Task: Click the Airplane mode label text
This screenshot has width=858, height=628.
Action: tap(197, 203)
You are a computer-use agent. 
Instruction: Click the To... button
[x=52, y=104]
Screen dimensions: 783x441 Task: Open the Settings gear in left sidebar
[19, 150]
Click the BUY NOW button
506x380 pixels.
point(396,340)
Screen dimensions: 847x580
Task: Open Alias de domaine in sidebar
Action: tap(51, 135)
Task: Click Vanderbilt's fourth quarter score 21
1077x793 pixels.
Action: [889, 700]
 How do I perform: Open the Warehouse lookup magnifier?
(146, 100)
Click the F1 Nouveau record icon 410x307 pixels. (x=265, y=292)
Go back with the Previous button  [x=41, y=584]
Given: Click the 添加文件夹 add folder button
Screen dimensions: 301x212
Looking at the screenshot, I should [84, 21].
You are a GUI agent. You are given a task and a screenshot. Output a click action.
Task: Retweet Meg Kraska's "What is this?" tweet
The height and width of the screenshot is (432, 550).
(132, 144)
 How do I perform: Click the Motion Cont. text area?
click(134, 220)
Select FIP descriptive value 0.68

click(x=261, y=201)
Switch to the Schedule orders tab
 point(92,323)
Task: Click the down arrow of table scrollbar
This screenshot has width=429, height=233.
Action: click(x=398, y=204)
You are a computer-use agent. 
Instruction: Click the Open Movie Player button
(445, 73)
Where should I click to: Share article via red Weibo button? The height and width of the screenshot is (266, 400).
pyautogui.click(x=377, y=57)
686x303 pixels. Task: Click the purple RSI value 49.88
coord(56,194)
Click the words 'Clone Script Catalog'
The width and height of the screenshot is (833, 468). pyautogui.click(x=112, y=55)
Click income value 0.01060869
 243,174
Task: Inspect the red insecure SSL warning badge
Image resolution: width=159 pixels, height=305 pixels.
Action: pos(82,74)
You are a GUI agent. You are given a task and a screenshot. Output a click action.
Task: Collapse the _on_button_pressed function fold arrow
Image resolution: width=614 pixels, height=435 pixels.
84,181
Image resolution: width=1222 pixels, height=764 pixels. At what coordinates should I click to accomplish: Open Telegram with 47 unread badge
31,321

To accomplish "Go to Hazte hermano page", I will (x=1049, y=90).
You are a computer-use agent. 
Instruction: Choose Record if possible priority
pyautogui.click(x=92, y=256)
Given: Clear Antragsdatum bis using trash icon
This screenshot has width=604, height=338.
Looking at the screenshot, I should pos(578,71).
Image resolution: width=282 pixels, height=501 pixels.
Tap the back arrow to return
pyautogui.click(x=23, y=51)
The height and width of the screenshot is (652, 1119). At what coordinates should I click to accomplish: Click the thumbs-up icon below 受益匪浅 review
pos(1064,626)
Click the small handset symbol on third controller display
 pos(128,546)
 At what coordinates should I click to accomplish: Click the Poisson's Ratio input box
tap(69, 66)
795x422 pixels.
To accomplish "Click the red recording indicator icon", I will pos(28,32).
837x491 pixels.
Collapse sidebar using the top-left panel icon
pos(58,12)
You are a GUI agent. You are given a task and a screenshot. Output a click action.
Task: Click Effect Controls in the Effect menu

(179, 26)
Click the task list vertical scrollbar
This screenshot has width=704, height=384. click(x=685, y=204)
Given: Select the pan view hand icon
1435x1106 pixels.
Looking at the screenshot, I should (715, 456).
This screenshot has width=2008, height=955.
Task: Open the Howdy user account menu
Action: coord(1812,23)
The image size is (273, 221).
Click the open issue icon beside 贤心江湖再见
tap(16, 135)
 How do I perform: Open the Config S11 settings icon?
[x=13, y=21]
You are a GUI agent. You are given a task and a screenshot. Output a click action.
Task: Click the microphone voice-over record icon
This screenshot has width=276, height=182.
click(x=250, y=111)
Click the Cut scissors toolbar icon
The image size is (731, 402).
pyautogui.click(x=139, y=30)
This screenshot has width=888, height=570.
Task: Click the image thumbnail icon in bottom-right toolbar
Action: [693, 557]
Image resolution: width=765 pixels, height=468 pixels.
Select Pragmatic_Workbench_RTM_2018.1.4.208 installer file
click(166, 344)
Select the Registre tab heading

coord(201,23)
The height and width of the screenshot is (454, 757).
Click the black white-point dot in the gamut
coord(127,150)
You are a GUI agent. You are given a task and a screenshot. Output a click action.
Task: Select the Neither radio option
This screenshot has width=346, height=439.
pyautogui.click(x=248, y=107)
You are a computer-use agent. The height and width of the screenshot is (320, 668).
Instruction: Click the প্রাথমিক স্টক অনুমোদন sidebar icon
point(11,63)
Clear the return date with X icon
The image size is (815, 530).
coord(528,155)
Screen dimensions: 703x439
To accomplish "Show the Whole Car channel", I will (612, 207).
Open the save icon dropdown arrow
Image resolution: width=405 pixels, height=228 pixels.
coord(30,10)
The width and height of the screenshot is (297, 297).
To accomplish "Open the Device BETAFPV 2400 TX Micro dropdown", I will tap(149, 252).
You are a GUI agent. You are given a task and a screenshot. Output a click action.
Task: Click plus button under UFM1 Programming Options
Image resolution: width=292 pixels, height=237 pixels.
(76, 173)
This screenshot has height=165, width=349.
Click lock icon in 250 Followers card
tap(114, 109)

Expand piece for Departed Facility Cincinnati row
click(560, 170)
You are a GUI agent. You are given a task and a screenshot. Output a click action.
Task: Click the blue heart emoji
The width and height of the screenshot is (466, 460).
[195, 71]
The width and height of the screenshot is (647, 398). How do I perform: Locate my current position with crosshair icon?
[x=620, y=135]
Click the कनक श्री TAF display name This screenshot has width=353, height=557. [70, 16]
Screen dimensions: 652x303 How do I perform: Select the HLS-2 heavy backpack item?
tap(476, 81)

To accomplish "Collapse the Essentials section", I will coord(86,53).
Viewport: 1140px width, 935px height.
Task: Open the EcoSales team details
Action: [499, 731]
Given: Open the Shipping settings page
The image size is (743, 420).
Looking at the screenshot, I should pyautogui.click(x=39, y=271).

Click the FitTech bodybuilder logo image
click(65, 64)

###

_TASK STATEMENT_.
The listing above should be transcribed in full, exactly as written.

_RESPONSE TO THIS EXERCISE_.
Task: Click the Airplane mode label text
This screenshot has width=858, height=628.
Action: tap(197, 203)
You are a computer-use agent. 
Instruction: Click the To... button
[x=52, y=104]
Screen dimensions: 783x441 Task: Open the Settings gear in left sidebar
[19, 150]
Click the BUY NOW button
506x380 pixels.
point(396,340)
Screen dimensions: 847x580
Task: Open Alias de domaine in sidebar
Action: tap(51, 135)
Task: Click Vanderbilt's fourth quarter score 21
1077x793 pixels.
Action: [889, 700]
 How do I perform: Open the Warehouse lookup magnifier?
(146, 100)
Click the F1 Nouveau record icon 410x307 pixels. (x=265, y=292)
Go back with the Previous button  [x=41, y=584]
Given: Click the 添加文件夹 add folder button
Screen dimensions: 301x212
Looking at the screenshot, I should [84, 21].
You are a GUI agent. You are given a task and a screenshot. Output a click action.
Task: Retweet Meg Kraska's "What is this?" tweet
The height and width of the screenshot is (432, 550).
(132, 144)
 How do I perform: Click the Motion Cont. text area?
click(134, 220)
Select FIP descriptive value 0.68

click(x=261, y=201)
Switch to the Schedule orders tab
 point(92,323)
Task: Click the down arrow of table scrollbar
This screenshot has width=429, height=233.
Action: click(x=398, y=204)
You are a computer-use agent. 
Instruction: Click the Open Movie Player button
(445, 73)
Where should I click to: Share article via red Weibo button? The height and width of the screenshot is (266, 400).
pyautogui.click(x=377, y=57)
686x303 pixels. Task: Click the purple RSI value 49.88
coord(56,194)
Click the words 'Clone Script Catalog'
The width and height of the screenshot is (833, 468). pyautogui.click(x=112, y=55)
Click income value 0.01060869
 243,174
Task: Inspect the red insecure SSL warning badge
Image resolution: width=159 pixels, height=305 pixels.
Action: pos(82,74)
You are a GUI agent. You are given a task and a screenshot. Output a click action.
Task: Collapse the _on_button_pressed function fold arrow
Image resolution: width=614 pixels, height=435 pixels.
84,181
Image resolution: width=1222 pixels, height=764 pixels. At what coordinates should I click to accomplish: Open Telegram with 47 unread badge
31,321

To accomplish "Go to Hazte hermano page", I will (x=1049, y=90).
You are a computer-use agent. 
Instruction: Choose Record if possible priority
pyautogui.click(x=92, y=256)
Given: Clear Antragsdatum bis using trash icon
This screenshot has width=604, height=338.
Looking at the screenshot, I should pos(578,71).
Image resolution: width=282 pixels, height=501 pixels.
Tap the back arrow to return
pyautogui.click(x=23, y=51)
The height and width of the screenshot is (652, 1119). At what coordinates should I click to accomplish: Click the thumbs-up icon below 受益匪浅 review
pos(1064,626)
Click the small handset symbol on third controller display
 pos(128,546)
 At what coordinates should I click to accomplish: Click the Poisson's Ratio input box
tap(69, 66)
795x422 pixels.
To accomplish "Click the red recording indicator icon", I will pos(28,32).
837x491 pixels.
Collapse sidebar using the top-left panel icon
pos(58,12)
You are a GUI agent. You are given a task and a screenshot. Output a click action.
Task: Click Effect Controls in the Effect menu

(179, 26)
Click the task list vertical scrollbar
This screenshot has width=704, height=384. click(x=685, y=204)
Given: Select the pan view hand icon
1435x1106 pixels.
Looking at the screenshot, I should (715, 456).
This screenshot has width=2008, height=955.
Task: Open the Howdy user account menu
Action: coord(1812,23)
The image size is (273, 221).
Click the open issue icon beside 贤心江湖再见
tap(16, 135)
 How do I perform: Open the Config S11 settings icon?
[x=13, y=21]
You are a GUI agent. You are given a task and a screenshot. Output a click action.
Task: Click the microphone voice-over record icon
This screenshot has width=276, height=182.
click(x=250, y=111)
Click the Cut scissors toolbar icon
The image size is (731, 402).
pyautogui.click(x=139, y=30)
This screenshot has width=888, height=570.
Task: Click the image thumbnail icon in bottom-right toolbar
Action: [693, 557]
Image resolution: width=765 pixels, height=468 pixels.
Select Pragmatic_Workbench_RTM_2018.1.4.208 installer file
click(166, 344)
Select the Registre tab heading

coord(201,23)
The height and width of the screenshot is (454, 757).
Click the black white-point dot in the gamut
coord(127,150)
You are a GUI agent. You are given a task and a screenshot. Output a click action.
Task: Select the Neither radio option
This screenshot has width=346, height=439.
pyautogui.click(x=248, y=107)
You are a computer-use agent. The height and width of the screenshot is (320, 668).
Instruction: Click the প্রাথমিক স্টক অনুমোদন sidebar icon
point(11,63)
Clear the return date with X icon
The image size is (815, 530).
coord(528,155)
Screen dimensions: 703x439
To accomplish "Show the Whole Car channel", I will (612, 207).
Open the save icon dropdown arrow
Image resolution: width=405 pixels, height=228 pixels.
coord(30,10)
The width and height of the screenshot is (297, 297).
To accomplish "Open the Device BETAFPV 2400 TX Micro dropdown", I will tap(149, 252).
You are a GUI agent. You are given a task and a screenshot. Output a click action.
Task: Click plus button under UFM1 Programming Options
Image resolution: width=292 pixels, height=237 pixels.
(76, 173)
This screenshot has height=165, width=349.
Click lock icon in 250 Followers card
tap(114, 109)

Expand piece for Departed Facility Cincinnati row
click(560, 170)
You are a GUI agent. You are given a task and a screenshot. Output a click action.
Task: Click the blue heart emoji
The width and height of the screenshot is (466, 460).
[195, 71]
The width and height of the screenshot is (647, 398). How do I perform: Locate my current position with crosshair icon?
[x=620, y=135]
Click the कनक श्री TAF display name This screenshot has width=353, height=557. [70, 16]
Screen dimensions: 652x303 How do I perform: Select the HLS-2 heavy backpack item?
tap(476, 81)

To accomplish "Collapse the Essentials section", I will coord(86,53).
Viewport: 1140px width, 935px height.
Task: Open the EcoSales team details
Action: [499, 731]
Given: Open the Shipping settings page
The image size is (743, 420).
Looking at the screenshot, I should pyautogui.click(x=39, y=271).

Click the FitTech bodybuilder logo image
click(65, 64)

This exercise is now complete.